Figure 4.

Adipocyte differentiation in the presence of $\text{PPAR}\mathrm{\gamma }$ agonist rosiglitazone or phytoestrogens with or without the $\text{PPAR}\mathrm{\gamma }$ antagonist GW9662. Adipocyte differentiation assays: 3T3L1 mouse pre-adipocytes were grown to confluence and then induced to differentiate. After 8 d, cells were assayed for adipogenesis using a quantitative fluorescent assay (AdipoRed™ Adipogenesis Assay Reagent). Cells were co-stained with nuclear dye Hoechst 33342, and lipid accumulation values were calculated between treatments by normalizing lipid intensity values to Hoechst intensity. Graphical values for each treatment represent comparison with Vehicle (set at 1). Each data point is the average of three independent experiments; individual experiments included four technical replicates used for each treatment. An undifferentiated control (Undiff.

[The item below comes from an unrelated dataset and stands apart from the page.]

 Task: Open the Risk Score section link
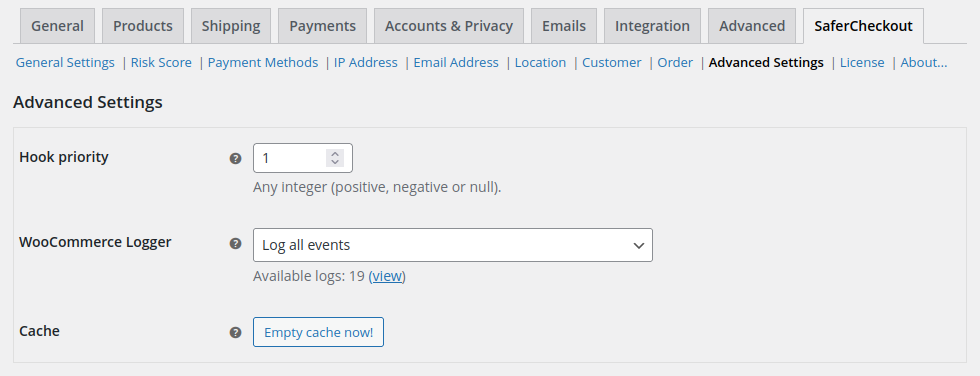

Control) sample is included for comparison. (A) Cells were co-incubated with vehicle (Veh) or $1\mathrm{\mu }\mathrm{M}$ $\text{PPAR}\mathrm{\gamma }$ agonist Rosiglitazone (Rosi), Genistein (Gen), or Daidzein (Daid) in the absence or presence of $1\mathrm{\mu }\mathrm{M}$ $\text{PPAR}\mathrm{\gamma }$ antagonist GW9662 during the entire differentiation period with the media replaced every 2 d. Bars represent $\text{means}\pm \text{SEs}$. *$p<0.05$ for comparison between Veh and each treatment. ⁺$p<0.05$ for comparison between each treatment alone and each $\text{treatment}+\text{GW}9662$. (B) Cells were co-incubated with vehicle (Veh) $10\mathrm{\mu }\mathrm{M}$ Resveratrol (Resv), or GW9662 in the absence or presence of $500\text{nM}$ Rosiglitazone (Rosi) during differentiation, and assayed as described above. Bars represent $\text{means}\pm \text{SEs}$. *$p<0.05$ for comparison between each treatment and each $\text{treatment}+\text{Rosi}$.